[Data for the task Boundary: Start]
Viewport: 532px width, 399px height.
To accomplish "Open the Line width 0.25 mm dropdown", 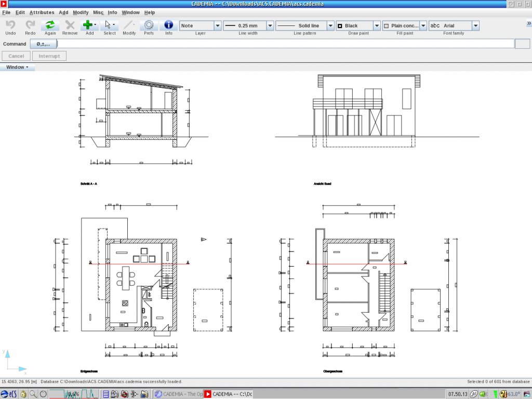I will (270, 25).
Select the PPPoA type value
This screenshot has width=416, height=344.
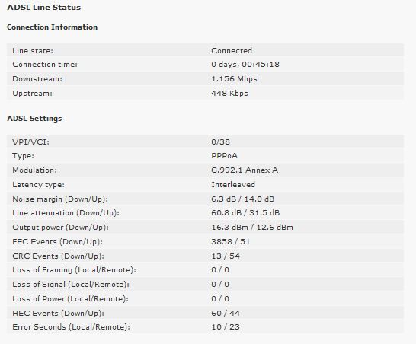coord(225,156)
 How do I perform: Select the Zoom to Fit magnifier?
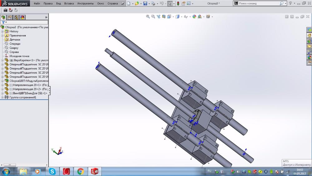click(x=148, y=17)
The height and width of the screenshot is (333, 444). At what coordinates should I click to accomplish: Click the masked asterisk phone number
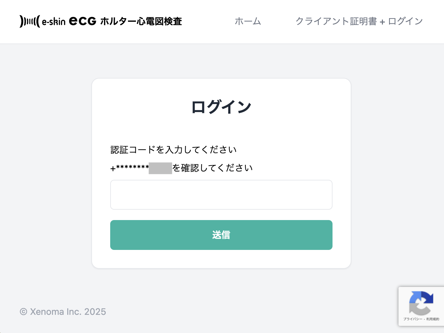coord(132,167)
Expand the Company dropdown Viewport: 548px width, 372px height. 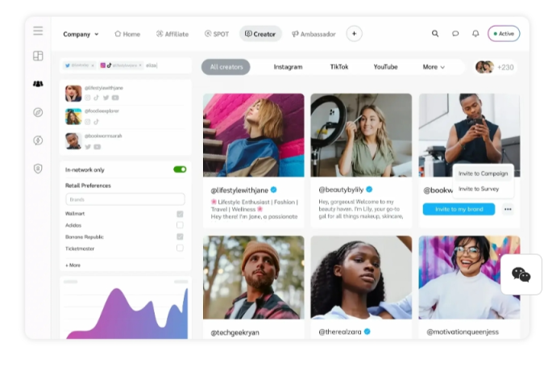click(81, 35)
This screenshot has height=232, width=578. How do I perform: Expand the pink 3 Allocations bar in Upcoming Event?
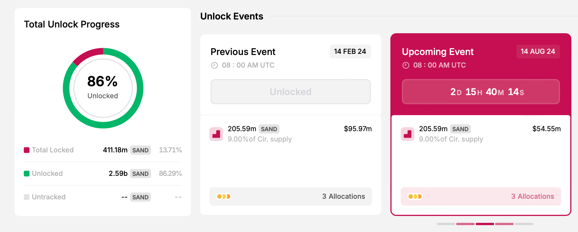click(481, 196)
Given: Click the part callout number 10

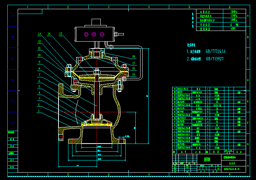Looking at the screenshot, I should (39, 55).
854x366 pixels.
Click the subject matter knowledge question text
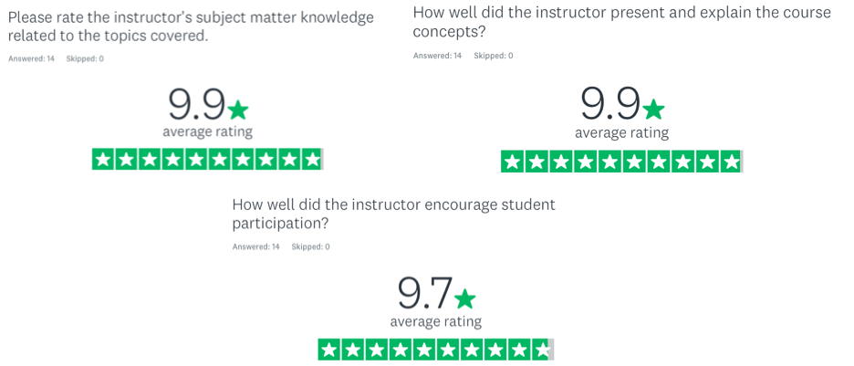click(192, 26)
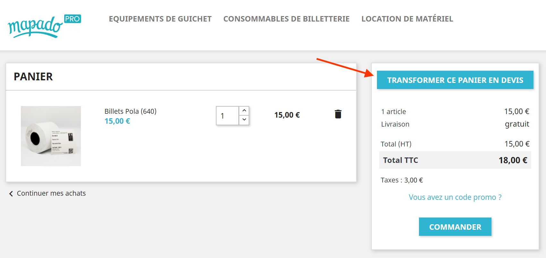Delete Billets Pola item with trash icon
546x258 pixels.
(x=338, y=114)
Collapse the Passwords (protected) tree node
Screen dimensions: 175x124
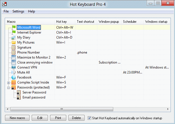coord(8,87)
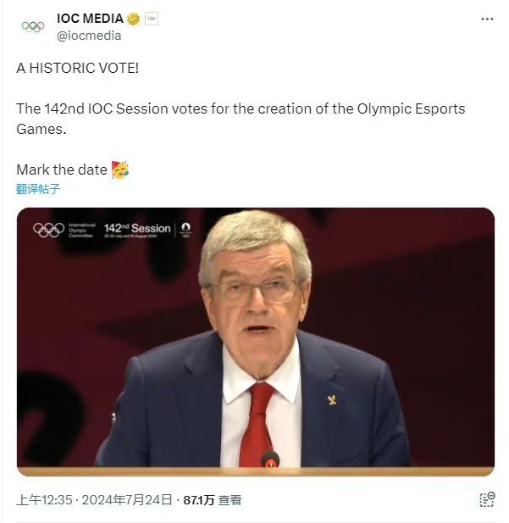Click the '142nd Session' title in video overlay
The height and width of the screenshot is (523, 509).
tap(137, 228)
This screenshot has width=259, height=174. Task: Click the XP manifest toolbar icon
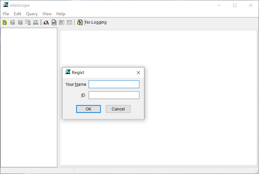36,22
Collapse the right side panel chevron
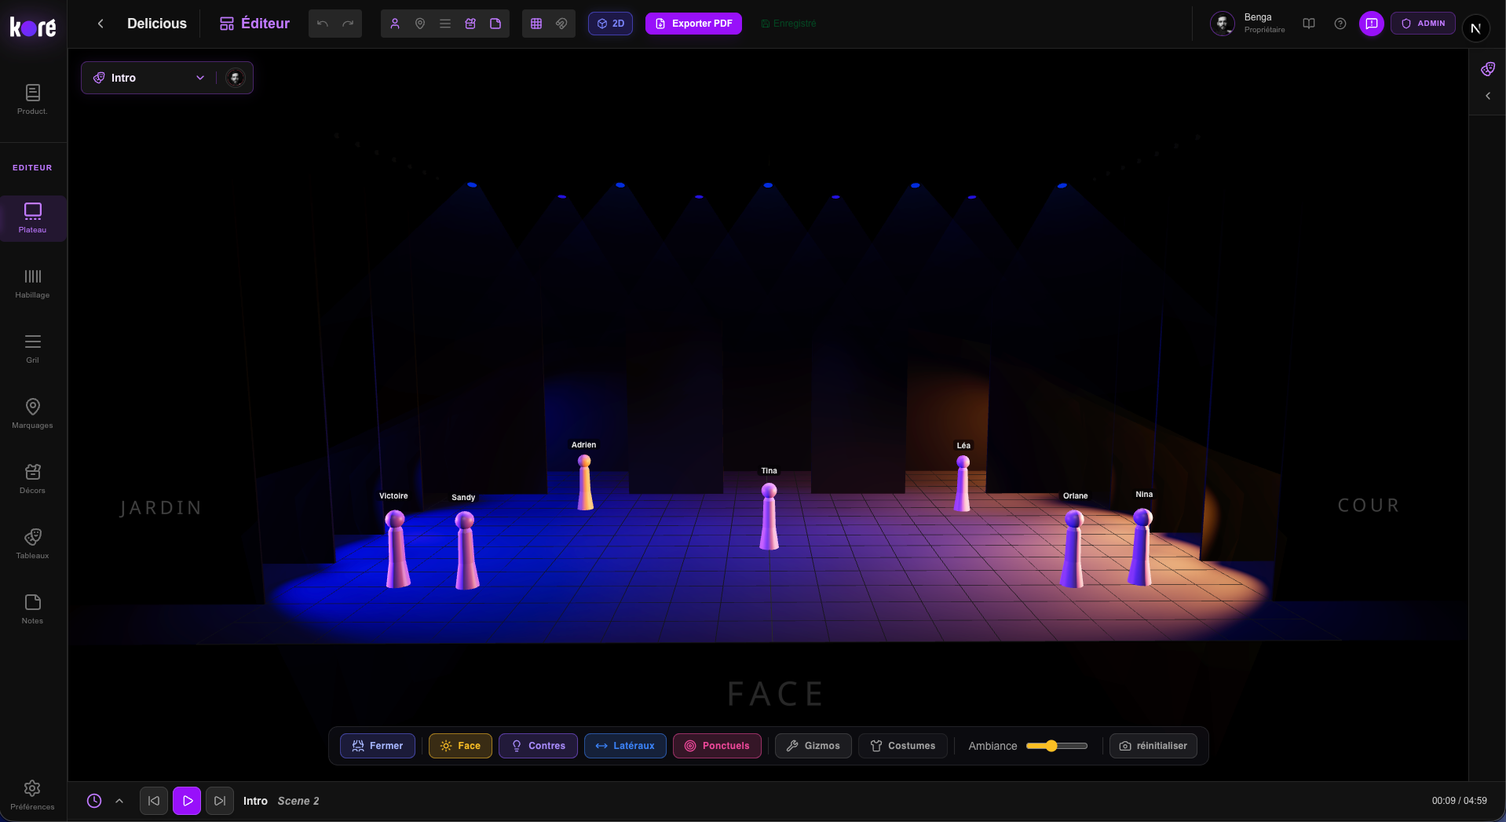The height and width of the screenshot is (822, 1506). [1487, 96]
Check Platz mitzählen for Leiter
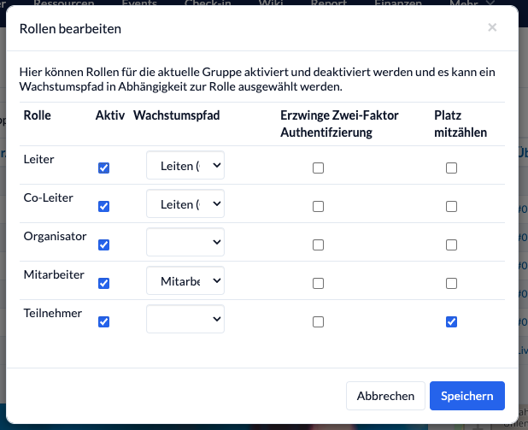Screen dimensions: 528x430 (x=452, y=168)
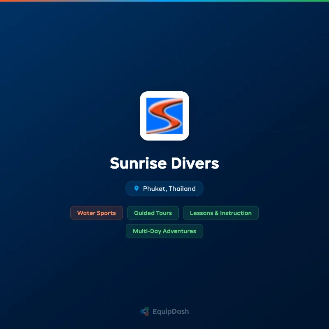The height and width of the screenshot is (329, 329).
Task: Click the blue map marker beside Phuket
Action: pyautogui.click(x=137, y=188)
[Data for the task Boundary: End]
[Data for the task Boundary: Start]
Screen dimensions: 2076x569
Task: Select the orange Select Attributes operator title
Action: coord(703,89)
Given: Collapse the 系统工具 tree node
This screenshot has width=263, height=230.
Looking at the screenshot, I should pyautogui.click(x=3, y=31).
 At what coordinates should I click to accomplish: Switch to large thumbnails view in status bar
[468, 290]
[Data for the task Boundary: End]
Go through the lines above and count those with "node"; report only the number.

Response: 2